Output every line of the material exactly, omitting images.
[[ Data listing open ]]
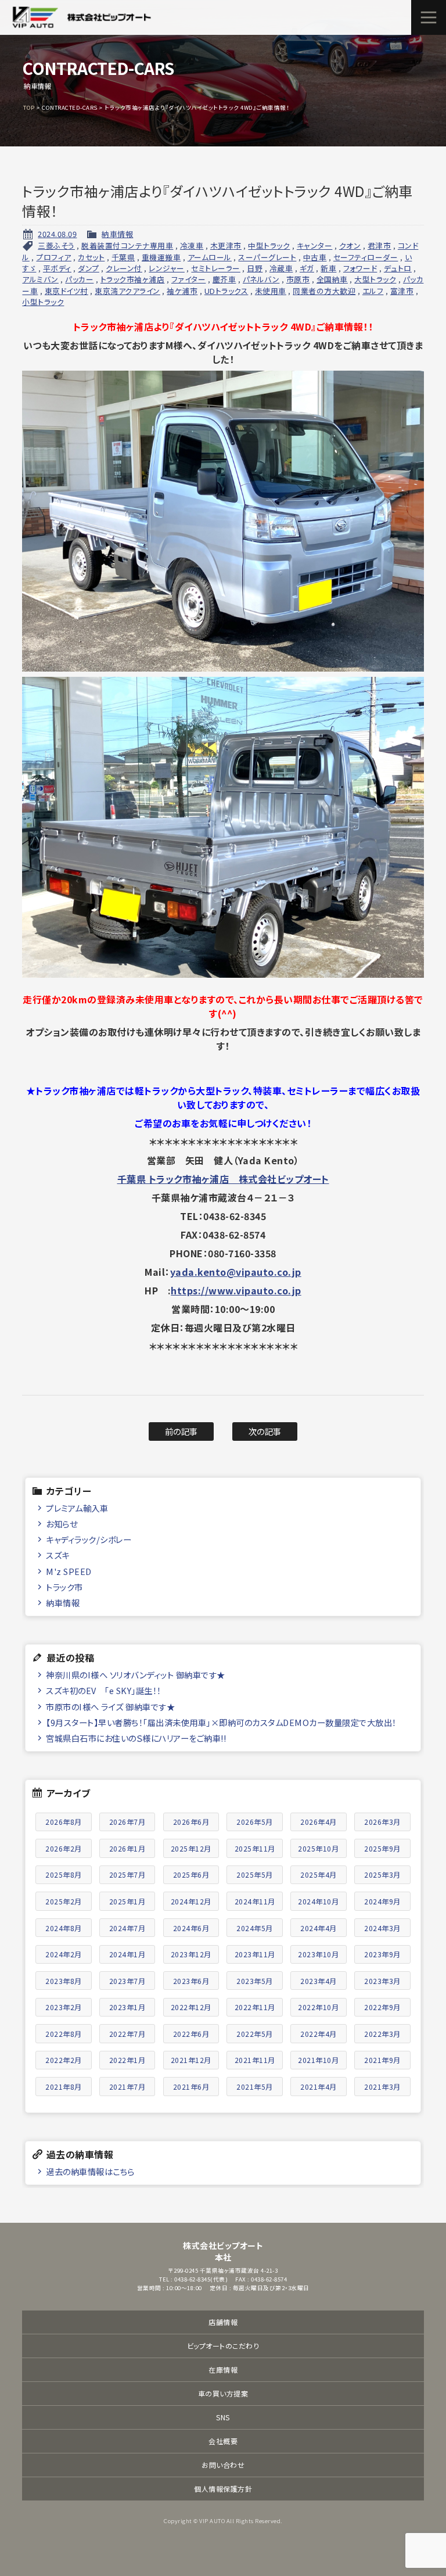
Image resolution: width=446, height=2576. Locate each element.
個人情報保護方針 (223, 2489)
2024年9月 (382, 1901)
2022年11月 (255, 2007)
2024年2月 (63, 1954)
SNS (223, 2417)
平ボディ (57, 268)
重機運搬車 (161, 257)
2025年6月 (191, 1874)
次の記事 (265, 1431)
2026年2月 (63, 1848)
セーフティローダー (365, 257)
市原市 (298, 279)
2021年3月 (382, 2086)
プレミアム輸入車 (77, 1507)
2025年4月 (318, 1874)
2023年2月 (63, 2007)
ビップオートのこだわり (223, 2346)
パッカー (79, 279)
[[ Data listing closed ]]
Solution for this task
Image resolution: width=446, height=2576. Locate each element.
個人情報保護方針 (223, 2489)
2024年9月 (382, 1901)
2022年11月 (255, 2007)
2024年2月 (63, 1954)
SNS (223, 2417)
平ボディ (57, 268)
重機運搬車 (161, 257)
2025年6月 (191, 1874)
次の記事 (265, 1431)
2026年2月 (63, 1848)
セーフティローダー (365, 257)
市原市 (298, 279)
2021年3月 (382, 2086)
プレミアム輸入車 (77, 1507)
2025年4月 (318, 1874)
2023年2月 (63, 2007)
ビップオートのこだわり (223, 2346)
パッカー (79, 279)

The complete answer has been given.